*TASK DATA*
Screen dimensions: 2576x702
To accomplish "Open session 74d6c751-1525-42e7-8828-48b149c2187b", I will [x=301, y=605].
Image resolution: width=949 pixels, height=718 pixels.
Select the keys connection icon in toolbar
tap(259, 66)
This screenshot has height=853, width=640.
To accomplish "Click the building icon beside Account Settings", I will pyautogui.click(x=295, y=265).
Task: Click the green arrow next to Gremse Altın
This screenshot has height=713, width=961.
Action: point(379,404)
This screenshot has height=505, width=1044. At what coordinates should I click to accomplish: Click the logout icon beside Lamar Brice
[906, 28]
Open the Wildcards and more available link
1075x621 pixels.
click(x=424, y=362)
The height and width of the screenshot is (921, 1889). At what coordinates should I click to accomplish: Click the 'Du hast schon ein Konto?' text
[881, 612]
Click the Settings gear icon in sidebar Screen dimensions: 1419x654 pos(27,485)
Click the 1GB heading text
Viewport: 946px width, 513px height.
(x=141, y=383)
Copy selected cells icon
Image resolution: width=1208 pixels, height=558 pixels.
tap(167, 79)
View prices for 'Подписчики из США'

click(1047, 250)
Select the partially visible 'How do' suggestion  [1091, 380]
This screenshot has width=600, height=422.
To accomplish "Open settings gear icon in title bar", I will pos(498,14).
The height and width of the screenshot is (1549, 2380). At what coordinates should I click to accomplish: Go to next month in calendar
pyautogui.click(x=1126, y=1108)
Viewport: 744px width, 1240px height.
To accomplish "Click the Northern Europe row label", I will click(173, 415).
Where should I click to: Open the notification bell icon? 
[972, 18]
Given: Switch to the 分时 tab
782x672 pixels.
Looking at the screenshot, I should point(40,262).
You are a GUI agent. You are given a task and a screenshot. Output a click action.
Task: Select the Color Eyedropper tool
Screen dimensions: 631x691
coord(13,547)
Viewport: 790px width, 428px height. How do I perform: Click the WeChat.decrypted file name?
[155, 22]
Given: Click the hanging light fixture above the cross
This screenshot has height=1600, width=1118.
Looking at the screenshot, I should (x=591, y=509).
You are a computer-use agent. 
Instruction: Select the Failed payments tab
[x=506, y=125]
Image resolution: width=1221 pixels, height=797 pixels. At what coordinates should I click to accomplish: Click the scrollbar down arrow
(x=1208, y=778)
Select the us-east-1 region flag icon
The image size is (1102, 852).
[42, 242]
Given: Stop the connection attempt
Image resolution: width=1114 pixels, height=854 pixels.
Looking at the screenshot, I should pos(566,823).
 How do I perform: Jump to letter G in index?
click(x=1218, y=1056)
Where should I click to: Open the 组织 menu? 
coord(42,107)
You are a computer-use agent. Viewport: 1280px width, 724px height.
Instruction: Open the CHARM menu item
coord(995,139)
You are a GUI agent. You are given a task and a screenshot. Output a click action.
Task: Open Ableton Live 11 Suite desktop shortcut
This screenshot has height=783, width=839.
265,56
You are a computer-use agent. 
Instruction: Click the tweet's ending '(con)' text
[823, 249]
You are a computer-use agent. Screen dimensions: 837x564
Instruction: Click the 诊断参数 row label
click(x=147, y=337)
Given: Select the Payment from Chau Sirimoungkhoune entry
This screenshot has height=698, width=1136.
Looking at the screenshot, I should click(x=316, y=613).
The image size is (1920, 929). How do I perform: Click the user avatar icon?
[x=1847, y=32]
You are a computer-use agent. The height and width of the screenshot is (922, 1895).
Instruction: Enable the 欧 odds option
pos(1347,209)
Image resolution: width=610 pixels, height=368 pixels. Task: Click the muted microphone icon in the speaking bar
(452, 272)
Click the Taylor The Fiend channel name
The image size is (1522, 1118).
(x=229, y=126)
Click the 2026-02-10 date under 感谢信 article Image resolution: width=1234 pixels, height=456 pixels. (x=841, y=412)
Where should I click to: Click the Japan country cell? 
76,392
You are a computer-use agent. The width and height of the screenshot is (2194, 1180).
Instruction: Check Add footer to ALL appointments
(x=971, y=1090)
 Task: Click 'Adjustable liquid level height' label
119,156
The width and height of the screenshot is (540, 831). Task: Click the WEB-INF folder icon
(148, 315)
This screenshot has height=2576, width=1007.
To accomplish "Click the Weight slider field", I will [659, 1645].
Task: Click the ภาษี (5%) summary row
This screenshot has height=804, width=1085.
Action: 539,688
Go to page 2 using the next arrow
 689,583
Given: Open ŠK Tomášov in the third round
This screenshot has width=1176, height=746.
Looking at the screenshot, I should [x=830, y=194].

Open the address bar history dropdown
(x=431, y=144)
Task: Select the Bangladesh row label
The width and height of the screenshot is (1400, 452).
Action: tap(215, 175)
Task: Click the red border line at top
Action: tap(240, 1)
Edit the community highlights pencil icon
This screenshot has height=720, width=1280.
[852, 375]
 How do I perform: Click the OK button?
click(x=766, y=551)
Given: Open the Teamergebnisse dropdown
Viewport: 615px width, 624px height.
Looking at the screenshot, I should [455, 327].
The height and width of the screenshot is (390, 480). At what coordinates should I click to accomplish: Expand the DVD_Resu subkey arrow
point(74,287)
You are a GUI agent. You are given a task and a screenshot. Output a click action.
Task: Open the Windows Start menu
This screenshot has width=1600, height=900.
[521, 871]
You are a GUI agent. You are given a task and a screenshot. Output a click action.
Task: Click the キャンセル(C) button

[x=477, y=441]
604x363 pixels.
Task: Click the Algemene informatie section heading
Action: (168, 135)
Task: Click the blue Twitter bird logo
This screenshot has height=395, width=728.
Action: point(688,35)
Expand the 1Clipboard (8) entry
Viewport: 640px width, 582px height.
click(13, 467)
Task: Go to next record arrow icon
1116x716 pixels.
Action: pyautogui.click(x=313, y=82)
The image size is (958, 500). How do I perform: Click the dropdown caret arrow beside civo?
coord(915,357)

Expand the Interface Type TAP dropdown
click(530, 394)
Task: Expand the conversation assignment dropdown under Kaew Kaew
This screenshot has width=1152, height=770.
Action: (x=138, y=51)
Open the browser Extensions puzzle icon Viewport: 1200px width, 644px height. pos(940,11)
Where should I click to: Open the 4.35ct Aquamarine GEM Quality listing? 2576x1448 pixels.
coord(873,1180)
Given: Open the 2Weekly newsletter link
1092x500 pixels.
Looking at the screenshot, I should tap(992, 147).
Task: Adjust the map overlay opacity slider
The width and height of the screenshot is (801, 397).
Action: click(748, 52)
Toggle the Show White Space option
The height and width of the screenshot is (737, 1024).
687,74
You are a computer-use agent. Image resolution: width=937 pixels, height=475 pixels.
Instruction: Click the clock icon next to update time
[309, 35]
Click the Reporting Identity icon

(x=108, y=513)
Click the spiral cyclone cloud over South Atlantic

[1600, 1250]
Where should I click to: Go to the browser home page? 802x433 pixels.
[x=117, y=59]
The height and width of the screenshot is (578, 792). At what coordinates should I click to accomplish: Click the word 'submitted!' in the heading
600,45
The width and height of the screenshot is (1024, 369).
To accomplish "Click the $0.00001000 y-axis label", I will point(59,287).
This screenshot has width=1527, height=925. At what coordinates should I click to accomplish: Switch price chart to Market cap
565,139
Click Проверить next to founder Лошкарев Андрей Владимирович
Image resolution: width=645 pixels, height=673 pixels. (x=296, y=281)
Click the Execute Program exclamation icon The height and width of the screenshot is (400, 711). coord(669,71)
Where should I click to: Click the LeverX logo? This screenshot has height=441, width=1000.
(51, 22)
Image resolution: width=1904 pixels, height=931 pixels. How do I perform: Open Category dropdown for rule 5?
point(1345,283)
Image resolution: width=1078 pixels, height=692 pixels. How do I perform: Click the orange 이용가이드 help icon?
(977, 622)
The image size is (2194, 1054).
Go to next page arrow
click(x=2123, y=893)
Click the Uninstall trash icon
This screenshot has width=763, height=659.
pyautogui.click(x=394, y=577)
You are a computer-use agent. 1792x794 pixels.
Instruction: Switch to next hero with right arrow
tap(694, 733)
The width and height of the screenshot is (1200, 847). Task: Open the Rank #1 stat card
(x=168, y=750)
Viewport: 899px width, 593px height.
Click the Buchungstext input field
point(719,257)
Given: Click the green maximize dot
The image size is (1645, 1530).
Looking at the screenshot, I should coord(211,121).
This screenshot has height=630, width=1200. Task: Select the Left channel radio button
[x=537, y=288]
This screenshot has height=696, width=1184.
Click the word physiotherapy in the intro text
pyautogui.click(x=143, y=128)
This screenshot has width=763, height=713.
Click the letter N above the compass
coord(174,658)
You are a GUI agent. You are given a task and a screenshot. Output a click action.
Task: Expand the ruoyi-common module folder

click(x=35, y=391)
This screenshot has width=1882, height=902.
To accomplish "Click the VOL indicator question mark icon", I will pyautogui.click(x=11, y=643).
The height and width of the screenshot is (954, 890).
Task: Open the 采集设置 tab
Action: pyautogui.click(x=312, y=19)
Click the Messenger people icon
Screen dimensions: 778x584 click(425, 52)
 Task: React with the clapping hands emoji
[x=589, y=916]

*EXERCISE BRIEF*
From the material above, set down exactly the lines starting at the one with "Task: Click the blue Twitter bird logo" and ending at the one with "You are a computer-use agent. Image", end lines included.

*SOLUTION TO THE EXERCISE*
Task: Click the blue Twitter bird logo
This screenshot has height=395, width=728.
Action: point(688,35)
Expand the 1Clipboard (8) entry
Viewport: 640px width, 582px height.
click(13, 467)
Task: Go to next record arrow icon
1116x716 pixels.
Action: pyautogui.click(x=313, y=82)
The image size is (958, 500). How do I perform: Click the dropdown caret arrow beside civo?
coord(915,357)

Expand the Interface Type TAP dropdown
click(530, 394)
Task: Expand the conversation assignment dropdown under Kaew Kaew
This screenshot has width=1152, height=770.
Action: (x=138, y=51)
Open the browser Extensions puzzle icon Viewport: 1200px width, 644px height. pos(940,11)
Where should I click to: Open the 4.35ct Aquamarine GEM Quality listing? 2576x1448 pixels.
coord(873,1180)
Given: Open the 2Weekly newsletter link
1092x500 pixels.
Looking at the screenshot, I should tap(992, 147).
Task: Adjust the map overlay opacity slider
The width and height of the screenshot is (801, 397).
Action: click(748, 52)
Toggle the Show White Space option
The height and width of the screenshot is (737, 1024).
687,74
You are a computer-use agent. Image resolution: width=937 pixels, height=475 pixels.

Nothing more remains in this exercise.